Jack Shafer took a week off from bugging out about politics and poo-pooing the political conventions to focus his ire on another target: New York Times Sunday Styles. JackShaf minces no words in denouncing the part of the NYTs that he thinks should have been cut when the editors took a hatchet to the Metro and Sports section.
Too bad JS uses the same fuzzy logic that he's criticizing Sunday Styles pieces for in his criticism of Sunday Styles. Jack's rage comes, from all things, about a Cosmo-esque story on straight guys and cats:
How to write a bogus trend story: Start with something you wish were on the rise. State that rise as a fact. Allow that there are no facts, surveys, or test results to support such a fact. Use and reuse the word seems. Collect anecdotes and sprinkle liberally. Drift from your original point as far as you can to collect other data points. Add liberally. Finish with an upbeat quotation like "My cat takes priority over the new relationship. Realistically, unless there's something absolutely amazing about [the woman I'm dating], he wins."

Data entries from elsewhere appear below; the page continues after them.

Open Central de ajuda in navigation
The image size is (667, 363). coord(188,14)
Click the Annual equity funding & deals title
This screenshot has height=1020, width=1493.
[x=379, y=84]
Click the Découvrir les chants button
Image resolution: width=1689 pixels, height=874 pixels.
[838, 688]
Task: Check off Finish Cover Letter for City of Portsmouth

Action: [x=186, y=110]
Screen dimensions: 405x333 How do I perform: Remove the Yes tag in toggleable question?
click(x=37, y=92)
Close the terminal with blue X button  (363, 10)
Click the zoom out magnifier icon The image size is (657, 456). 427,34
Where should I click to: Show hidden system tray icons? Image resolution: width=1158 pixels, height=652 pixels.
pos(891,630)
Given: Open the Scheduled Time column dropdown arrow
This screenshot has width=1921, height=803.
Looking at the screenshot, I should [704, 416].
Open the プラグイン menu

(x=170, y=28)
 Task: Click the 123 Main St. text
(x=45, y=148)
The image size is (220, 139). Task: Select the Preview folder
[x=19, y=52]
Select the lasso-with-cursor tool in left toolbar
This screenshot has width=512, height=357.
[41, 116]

Or in Jack's How to Skewer a Bogus Story:
• Pick the easiest target and only use examples from that one piece in denouncing an entire section of The New York Times
• Don't follow up on any of the original reporter's sources to see if her "facts" check out, just assume they don't and cynically explain why, "A cat therapist alleges that her single, straight, male clientele has grown 25 percent during the last five years. Are cat therapists collecting marriage and sexual orientation information, too?"
• Be completely obvious of your bias when starting out the story:
"As a mélange of fashion notes, celebrity reporting, personal essays, and piffle, Sunday Styles resembles the old-fashioned supermarket tabloids in that it knows that it's a stinking pile of entertaining trash and makes no apologies for it."
Sprinkle Libertarianism with some disdain, and you're done!